The Stellarex drug-coated balloon is a key growth driver in Spectranetics’ portfolio. Stellarex already is CE-marked, and under review by the FDA for premarket approval in the U.S. The drug-coated balloon segment is one of the fastest growing segments in peripheral vascular procedures. Top-tier outcomes in the most complex patient population studied in drug-coated balloon IDE trials indicate that Spectranetics’ Stellarex has excellent clinical performance with proven results in complex disease.  

“Today’s exciting announcement follows a series of bolt-on acquisitions to strengthen our portfolio across the health continuum,” said Frans van Houten, CEO of Royal Philips. “Building on the successful integration of the Volcano acquisition in early 2015, we are now accelerating our strategic expansion into therapy devices with the agreement to acquire Spectranetics. This transaction is expected to be revenue growth and profit accretive by 2018, given the projected revenue and productivity synergies. Spectranetics’ highly competitive product range, integrated with our portfolio of interventional imaging systems, devices, software and services will enable clinicians to decide, guide, treat and confirm the appropriate cardiac and peripheral vascular treatment to deliver enhanced care for patients with better outcomes, as well as significantly boost recurring revenue streams for Philips.”
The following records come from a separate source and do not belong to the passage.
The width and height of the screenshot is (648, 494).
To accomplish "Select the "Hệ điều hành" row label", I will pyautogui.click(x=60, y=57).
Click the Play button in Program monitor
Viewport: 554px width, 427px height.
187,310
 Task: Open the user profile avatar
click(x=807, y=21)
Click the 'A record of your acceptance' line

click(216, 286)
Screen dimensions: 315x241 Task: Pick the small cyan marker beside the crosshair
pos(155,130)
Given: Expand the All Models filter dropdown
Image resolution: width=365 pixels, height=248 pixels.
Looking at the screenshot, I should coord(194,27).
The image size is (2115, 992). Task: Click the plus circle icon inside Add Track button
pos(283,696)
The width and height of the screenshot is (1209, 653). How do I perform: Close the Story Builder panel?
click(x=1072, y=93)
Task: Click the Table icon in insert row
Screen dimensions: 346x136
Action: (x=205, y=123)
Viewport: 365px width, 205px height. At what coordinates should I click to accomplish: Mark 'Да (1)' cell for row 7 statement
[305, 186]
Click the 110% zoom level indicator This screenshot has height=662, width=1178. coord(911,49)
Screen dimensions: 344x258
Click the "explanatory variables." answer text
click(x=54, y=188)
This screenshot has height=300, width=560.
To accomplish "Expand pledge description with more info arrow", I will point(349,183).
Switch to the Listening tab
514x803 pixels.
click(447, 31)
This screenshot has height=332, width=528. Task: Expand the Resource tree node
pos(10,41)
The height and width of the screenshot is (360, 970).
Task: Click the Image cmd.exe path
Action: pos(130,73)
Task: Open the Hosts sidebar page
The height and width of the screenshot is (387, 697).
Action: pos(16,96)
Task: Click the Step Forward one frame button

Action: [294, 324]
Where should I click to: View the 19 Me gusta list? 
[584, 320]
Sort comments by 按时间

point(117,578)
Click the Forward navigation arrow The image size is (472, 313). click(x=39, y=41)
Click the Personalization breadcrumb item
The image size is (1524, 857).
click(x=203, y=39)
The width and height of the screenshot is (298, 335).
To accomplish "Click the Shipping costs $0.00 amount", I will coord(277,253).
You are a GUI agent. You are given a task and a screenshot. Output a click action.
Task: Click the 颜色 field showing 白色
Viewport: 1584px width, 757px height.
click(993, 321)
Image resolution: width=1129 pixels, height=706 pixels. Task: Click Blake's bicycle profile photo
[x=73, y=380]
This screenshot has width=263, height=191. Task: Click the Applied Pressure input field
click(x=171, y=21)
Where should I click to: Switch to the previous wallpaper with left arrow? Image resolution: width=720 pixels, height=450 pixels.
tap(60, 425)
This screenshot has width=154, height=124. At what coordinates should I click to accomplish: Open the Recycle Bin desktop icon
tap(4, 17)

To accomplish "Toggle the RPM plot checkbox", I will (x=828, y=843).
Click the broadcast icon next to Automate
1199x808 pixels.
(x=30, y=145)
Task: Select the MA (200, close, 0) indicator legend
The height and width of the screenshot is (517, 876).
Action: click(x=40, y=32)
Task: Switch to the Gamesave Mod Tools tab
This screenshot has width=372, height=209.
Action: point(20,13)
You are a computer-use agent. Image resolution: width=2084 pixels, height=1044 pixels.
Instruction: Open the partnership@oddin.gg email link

“We are pleased to announce this agreement with Philips, which will deliver significant value to our shareholders,” said Scott Drake, president and CEO of Spectranetics. “Combining Philips’ innovations in image-guided therapy with Spectranetics’ portfolio and expertise in the therapeutic device space will create exciting opportunities and allow us to accelerate growth. As part of Philips, we will have the scale and resources to expand Spectranetics’ portfolio of highly differentiated products, our robust innovation pipeline, and our clinical data compendium. This transaction is a testament to the hard work and dedication of Spectranetics’ talented teammates. We have tremendous respect for Philips, as our two companies have a shared view on the importance of culture, values, and innovation, as well as a shared focus on improving patients’ lives around the world. We look forward to a smooth transition.”

Financials

Upon completion of the transaction, Spectranetics and its more than 900 employees will become part of the Image-Guided Therapy Business Group within Philips. Spectranetics’ standalone revenue growth is expected to be double-digit and adjusted EBITA to be positive by 2018. Philips sees sustained high sales growth through new product introductions across a highly synergistic therapy device portfolio. Moreover, the transaction will enhance the geographical expansion of Spectranetics’ products and commercialization opportunities in new, adjacent segments. As part of Philips, the Spectranetics business will benefit immediately from Philips’ platform enabling cost and working capital synergies. 

As a result, the combined Spectranetics and Philips Image Guided Therapy Devices business (Philips Volcano), within the Image-Guided Therapy Business Group, is expected to grow to approximately EUR 1 billion by 2020. For the overall Image-Guided Therapy Business Group, Philips targets a high single-digit comparable sales growth and high-teens adjusted EBITA margin for the medium-term [5]. In 2016, this business group reported sales of approximately EUR 1.9 billion of which approximately 20 percent was attributable to device sales. The transaction is expected to be accretive to Philips’ revenue growth, adjusted EBITA margins and adjusted EPS by 2018.

The transaction is structured as a cash tender offer by Philips for all of the issued and outstanding shares of Spectranetics, to be followed by a merger in which each share of Spectranetics not tendered in the tender offer will be converted into the $38.50 per share price paid in the tender offer. Pursuant to the merger agreement, the transaction is subject to customary closing conditions, including certain regulatory clearances in the U.S. and in certain non-U.S. jurisdictions. The tender offer is not subject to any financing conditions. Philips intends to finance the acquisition through a combination of cash on hand and the issuance of debt.